- [Text to read]
..........

Spiritual and Earthly War


Spiritual and Earthly War
Rev. Dr. David J. Fekete
November 7, 2010
Remembrance Day

Deuteronomy 20:10-18 Matthew 10:34-42 Psalm 46

This week we will celebrate Remembrance Day. Remembrance Day brings to mind the subject of war. I have selected today’s Bible readings with war in mind. I have selected Bible passages that show the diversity of Biblical testimony about war. In our Deuteronomy passage, we find God telling the people of Israel about how to wage war. For the nations that surround the Promised Land, the Israelites are to first offer peace. If the nations accept their offer of peace, then they become enslaved. Neither choice is a good one. But for the land that Israel would take over and live in, holy war was commanded. In this, all the residents were to be put to the sword and all their idols were to be destroyed. It is passages like this that make the Old Testament a hard book for some to come to terms with.
But the command of holy war is not the only voice in the Old Testament. Nor does it reflect the only way God was seen. In Psalm 46, which we read responsively today, God is the bringer of peace. The Psalm reads:
He makes wars cease
to the ends of the earth.
He breaks the bow and shatters the spear;
he burns the shields with fire.

..........

- [Data shown]
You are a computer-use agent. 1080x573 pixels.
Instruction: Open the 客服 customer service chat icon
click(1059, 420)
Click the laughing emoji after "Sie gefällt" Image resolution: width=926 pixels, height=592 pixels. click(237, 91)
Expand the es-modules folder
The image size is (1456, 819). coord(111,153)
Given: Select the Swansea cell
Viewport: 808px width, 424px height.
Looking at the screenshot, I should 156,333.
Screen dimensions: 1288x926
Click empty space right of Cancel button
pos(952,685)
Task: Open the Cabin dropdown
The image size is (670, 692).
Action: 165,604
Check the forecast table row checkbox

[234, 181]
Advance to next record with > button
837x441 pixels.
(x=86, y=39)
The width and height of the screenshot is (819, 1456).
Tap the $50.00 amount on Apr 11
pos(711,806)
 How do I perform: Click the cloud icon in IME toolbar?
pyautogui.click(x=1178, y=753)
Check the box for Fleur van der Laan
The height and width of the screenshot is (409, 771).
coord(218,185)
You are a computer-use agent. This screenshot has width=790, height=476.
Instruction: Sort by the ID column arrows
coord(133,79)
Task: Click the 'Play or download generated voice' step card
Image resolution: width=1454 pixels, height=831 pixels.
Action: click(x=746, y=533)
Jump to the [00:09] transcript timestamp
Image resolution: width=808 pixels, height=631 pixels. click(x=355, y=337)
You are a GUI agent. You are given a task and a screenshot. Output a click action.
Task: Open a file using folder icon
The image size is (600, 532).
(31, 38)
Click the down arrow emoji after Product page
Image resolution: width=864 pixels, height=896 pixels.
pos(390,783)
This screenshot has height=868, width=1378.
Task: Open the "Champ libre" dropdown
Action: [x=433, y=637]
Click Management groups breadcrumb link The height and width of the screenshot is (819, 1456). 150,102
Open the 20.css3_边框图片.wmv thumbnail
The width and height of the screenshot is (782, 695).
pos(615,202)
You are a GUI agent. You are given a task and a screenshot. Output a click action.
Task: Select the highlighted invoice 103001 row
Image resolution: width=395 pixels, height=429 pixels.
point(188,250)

..........

- [Set problem A]
Answer these questions from the Remembrance Day sermon:
(i) On what date was the sermon given?
(ii) In the Deuteronomy passage, what must the Israelites offer first to the nations surrounding the Promised Land?
(iii) According to the lines quoted from Psalm 46, what does God do to the shields?
- [Set problem B]
Carry the Remembrance Day sermon forward from its final line.
The data above has no role in any of the tasks.

- [Final result A]
(i) November 7, 2010
(ii) Peace
(iii) He burns them with fire.

- [Final result B]
So in the Old testament, to see God as the orchestrator of war only, is a mistake. The Old testament also sees God as the bringer of peace.
These differing testimonies about war and peace reflect the times in which the Bible was written. In the culture of the first millennium BC, war was a way of life. If you didn’t attack neighboring city-states, they would attack you. There is a line in 2 Samuel 11 that makes this way of life clear. It is the beginning of a story about King David. The story begins with the following words: “In the spring, at the time when kings go off to war . . . ” Spring is here–time to wage war. This simple statement shows us that war was a way of life in Biblical times. So the writers of the Bible saw God as a warrior God.
But there was also the idea of God as the bringer of Shalom. Shalom means peace, but it also means more than just peace. When a country is in a state of Shalom there is rest from war, justice in the courts, order in the kingdom, and fertility in the land. Shalom reflects a state in which God fills the hearts of the people and the land with His blessings. This is what is reflected in the Psalm, where we find God making wars to cease even to the ends of the earth. His shalom covers the entire created world.
In our New Testament passage, I chose an unusual saying of Jesus. Here, Jesus says, “Do not suppose I have come to bring peace to the earth. I did not come to bring peace, but a sword” (Matthew 10:34). This is the same Jesus who tells us to turn the other cheek, to forgive 70 times 70 times, and to love our enemies. In the same group of sayings from this morning’s reading, Jesus says,
A man’s enemies will be the members of his own household. . . . Anyone who loves his father or mother more than me is not worthy of me . . . Whoever finds his life will lose it, and whoever loses his life will find it (Matthew 10:36, 37, 39).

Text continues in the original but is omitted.